The problem:
Copy exactly the lines of the records below, and only those lines, beginning with the line that contains "Image resolution: width=1508, height=2464." and ending with the line that contains "冲压废料输送机 (223, 789)".

Source data:
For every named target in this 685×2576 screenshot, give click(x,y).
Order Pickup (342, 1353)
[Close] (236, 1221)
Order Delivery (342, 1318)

* * *

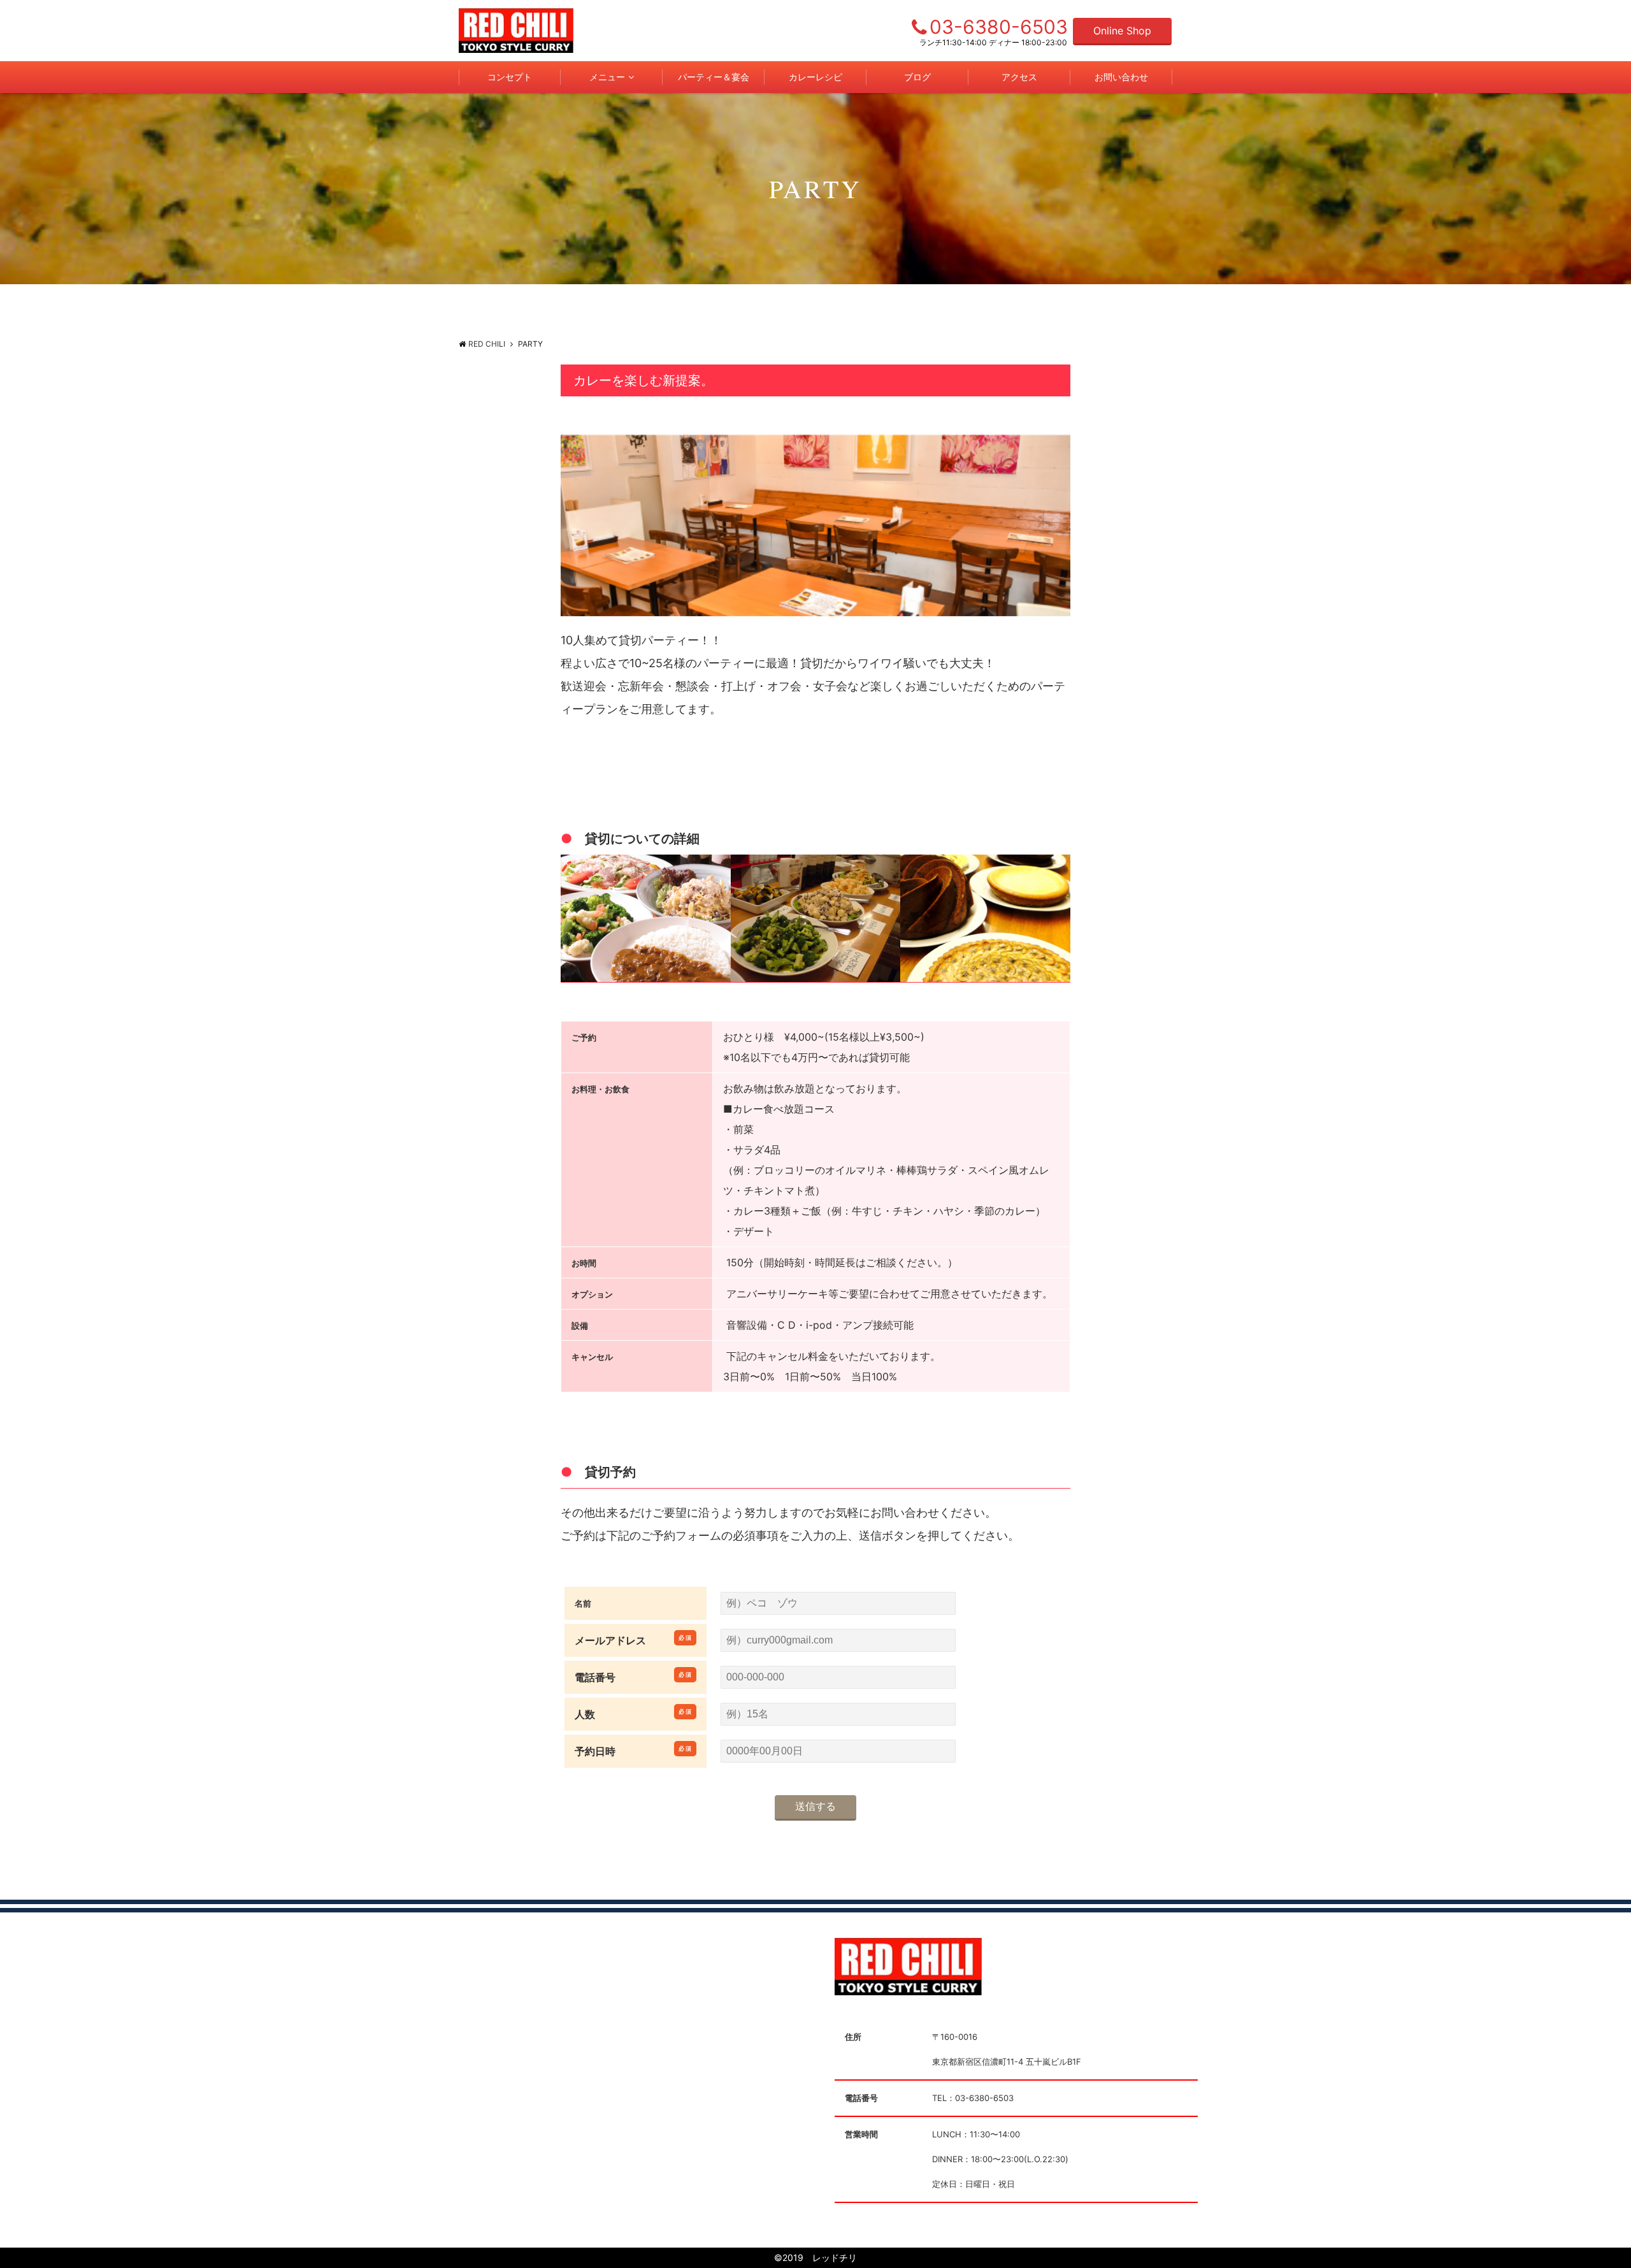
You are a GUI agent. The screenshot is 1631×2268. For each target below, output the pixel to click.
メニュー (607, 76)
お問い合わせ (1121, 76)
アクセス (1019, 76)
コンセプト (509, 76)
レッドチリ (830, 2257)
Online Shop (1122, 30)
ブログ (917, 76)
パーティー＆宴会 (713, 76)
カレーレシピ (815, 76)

--

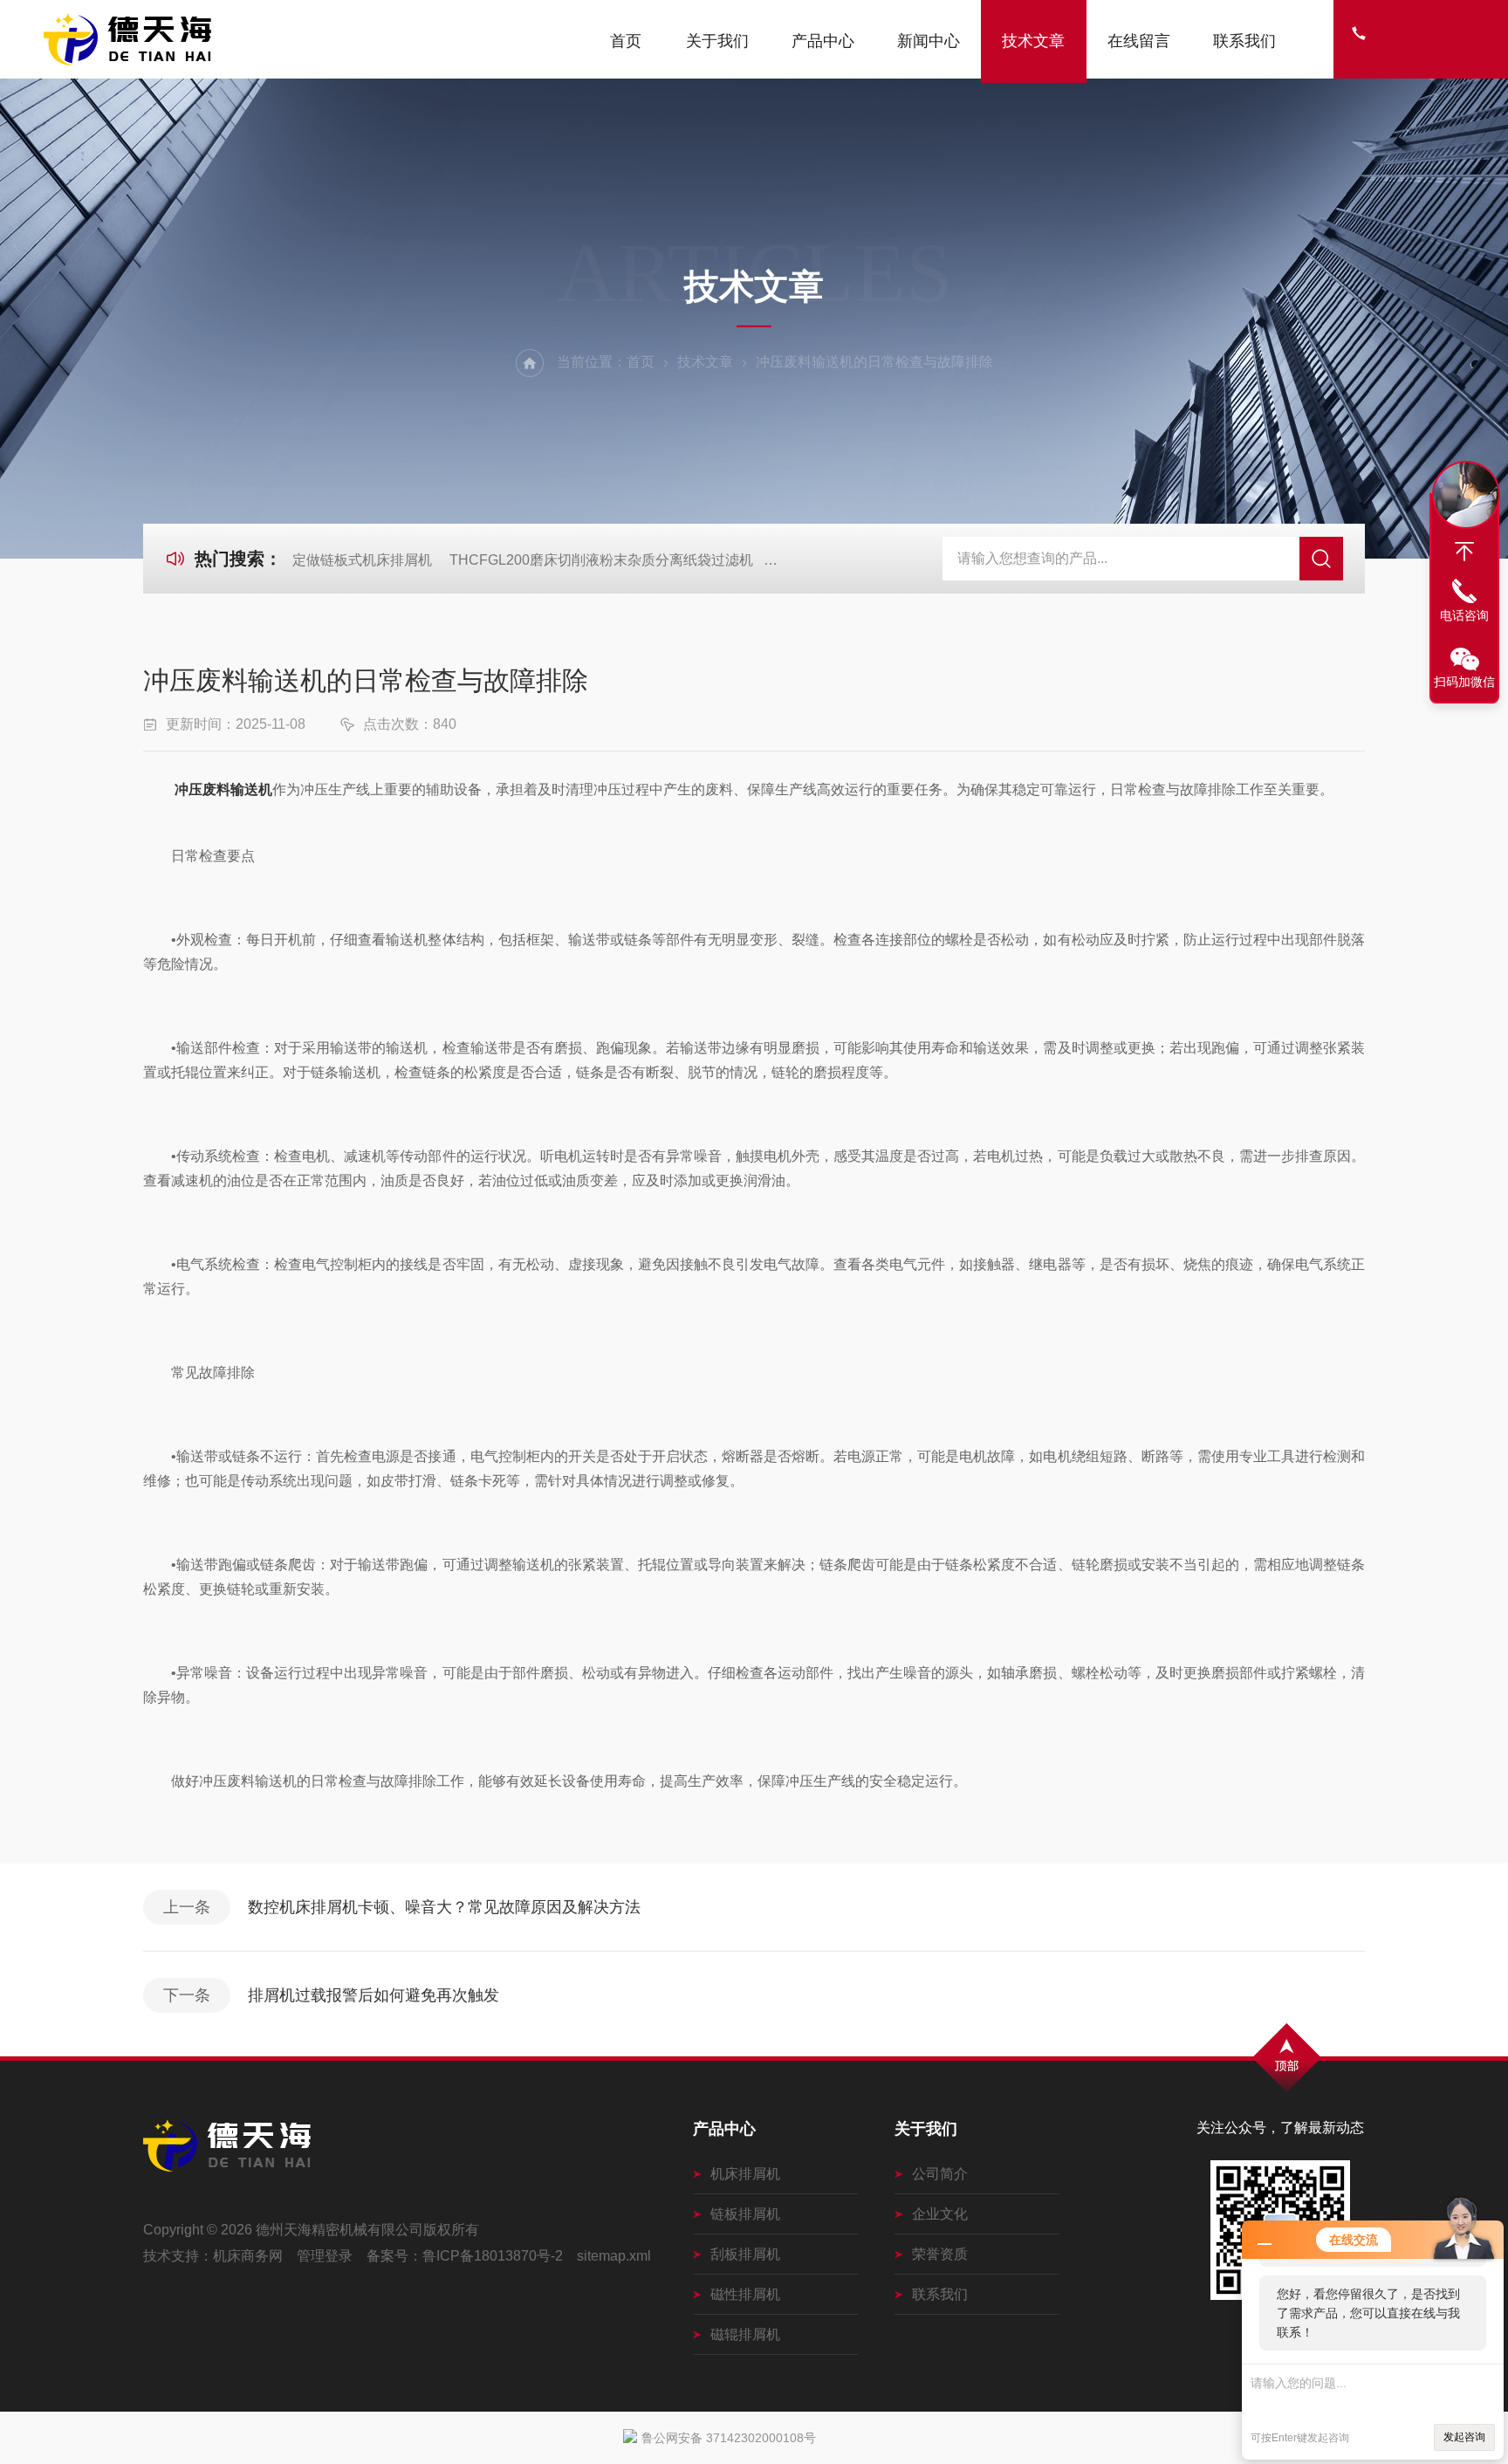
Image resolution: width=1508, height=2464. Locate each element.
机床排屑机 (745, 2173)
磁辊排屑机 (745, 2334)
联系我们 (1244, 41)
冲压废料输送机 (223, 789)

Exercise solution:
Image resolution: width=1508, height=2464. Locate each element.
机床排屑机 (745, 2173)
磁辊排屑机 (745, 2334)
联系我们 (1244, 41)
冲压废料输送机 (223, 789)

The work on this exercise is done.